As Petaluma city staff continues to evaluate the three-year-old Ellis Creek Water Recycling Facility and its ability to serve the needs of the community, one area that appears to be working well is the plan to use recycled wastewater to irrigate city parks, grounds and schools starting this summer.

“The more recycled water we use in town, the less water we have to purchase from the Sonoma County Water Association,” said Public Works Director Dan St. John.

Over the past five years the city has purchased between 8,000 and 10,000 acre feet of water annually from the Sonoma County Water Association to meet its drinking and irrigation needs. That adds up to between about 2.5 and 3.2 billion gallons of water each year.

Ironically, until 1976, wastewater was viewed by most municipalities as a nuisance that needed to be disposed of, which the city did primarily by releasing it into the Petaluma River.
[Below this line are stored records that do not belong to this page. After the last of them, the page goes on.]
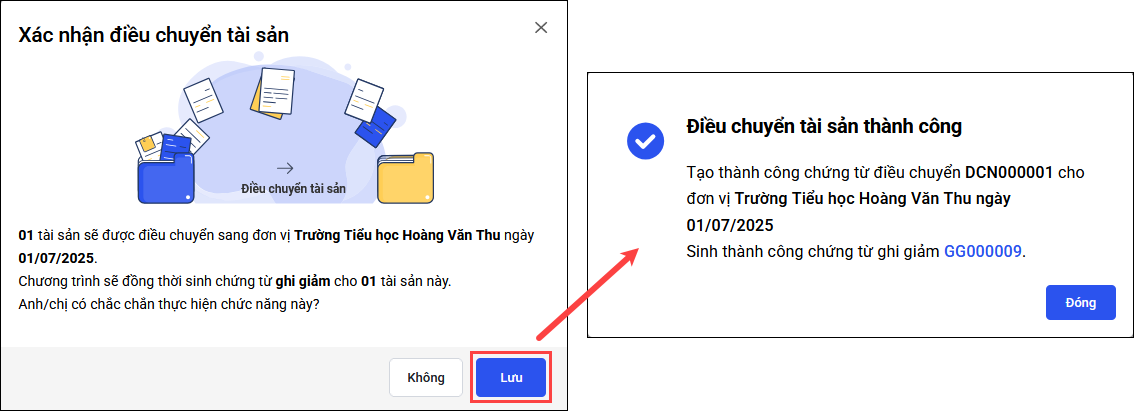Viewport: 1134px width, 411px height.
Task: Click the yellow-backed document in the illustration
Action: coord(273,90)
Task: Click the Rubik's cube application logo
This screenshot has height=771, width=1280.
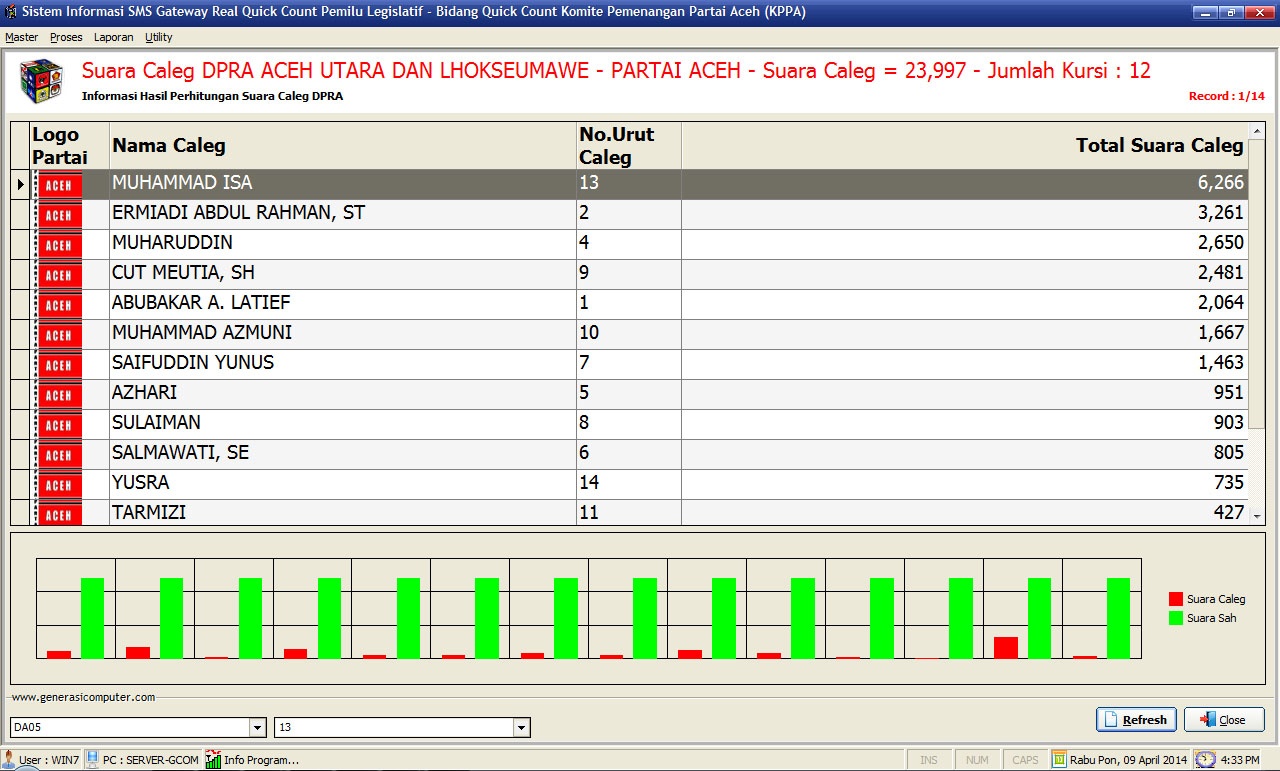Action: (41, 82)
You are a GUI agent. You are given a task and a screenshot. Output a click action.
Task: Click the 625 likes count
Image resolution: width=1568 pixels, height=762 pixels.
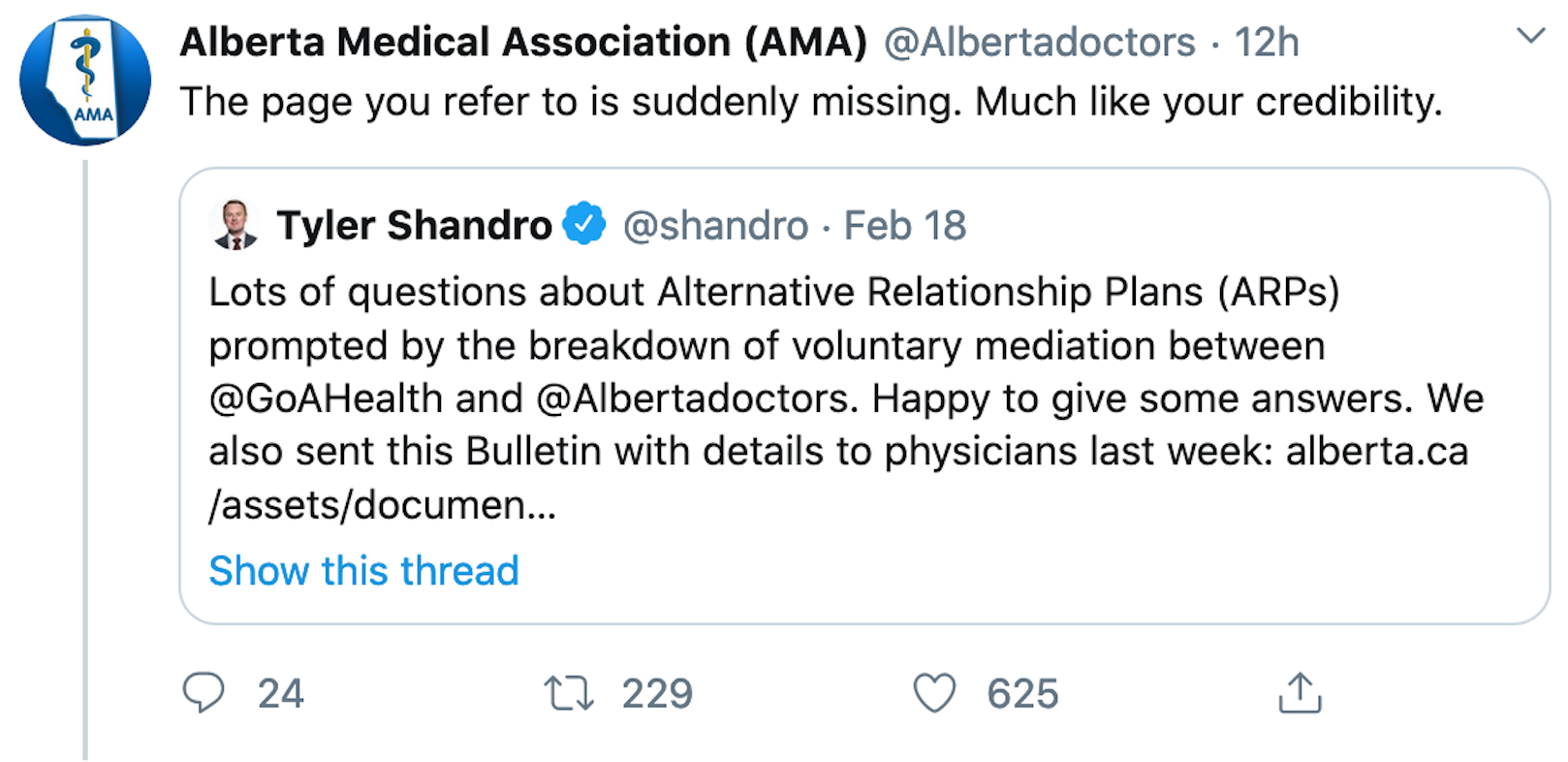click(x=1022, y=694)
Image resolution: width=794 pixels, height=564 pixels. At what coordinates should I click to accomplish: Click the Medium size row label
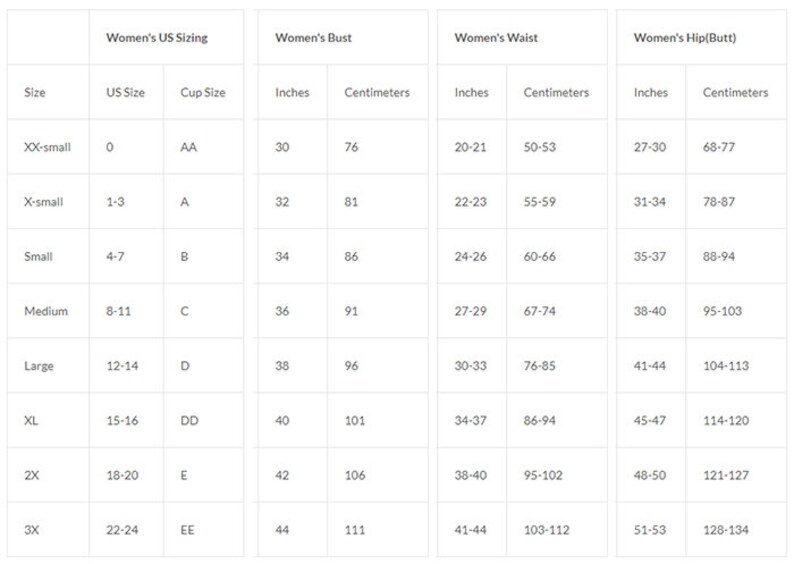point(46,311)
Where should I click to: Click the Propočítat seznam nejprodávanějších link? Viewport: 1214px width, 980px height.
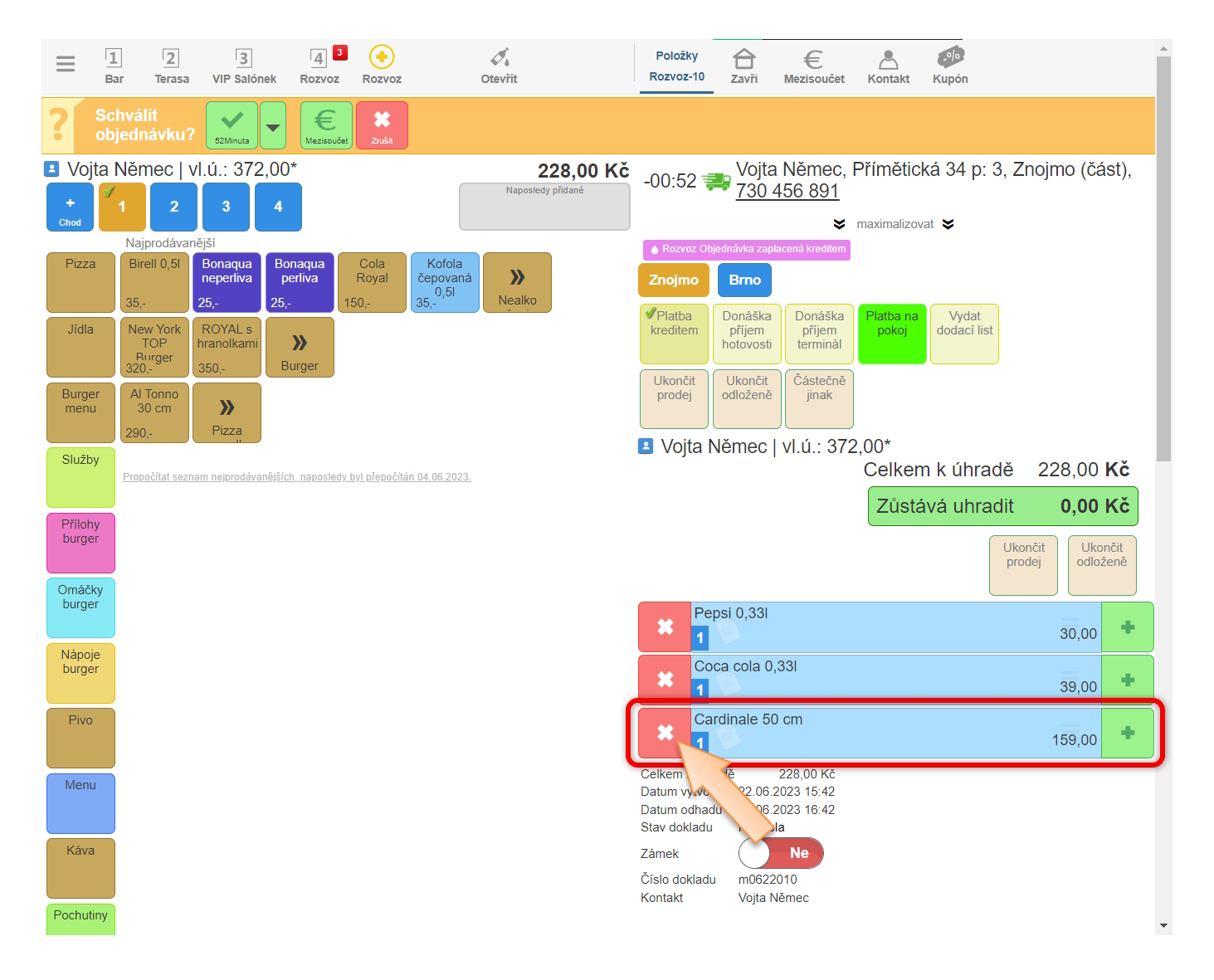tap(296, 477)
But that year, after a study showed that treated wastewater could be used to irrigate a range of crops, what had once been viewed as a scourge started to become a commodity.

Petaluma began paying several ranches and vineyards to take the wastewater since, back then, the idea of agricultural entities paying for treated wastewater — as many do today — was still foreign. At one point the city paid the users as much as $237 per acre foot, which cost the city hundreds of thousand of dollars each year and came out of the ratepayer-funded wastewater fund. In fact, the city still pays six agricultural users $185 per acre foot to take its recycled wastewater, spending approximately $160,000 per year on the outdated practice.

But all that is about to change. The city recently accepted proposals from all six agricultural users it currently pays — and two additional users it does not pay — on how much recycled wastewater they would like to purchase from the city. St. John said city staff is in the process of evaluating these proposals.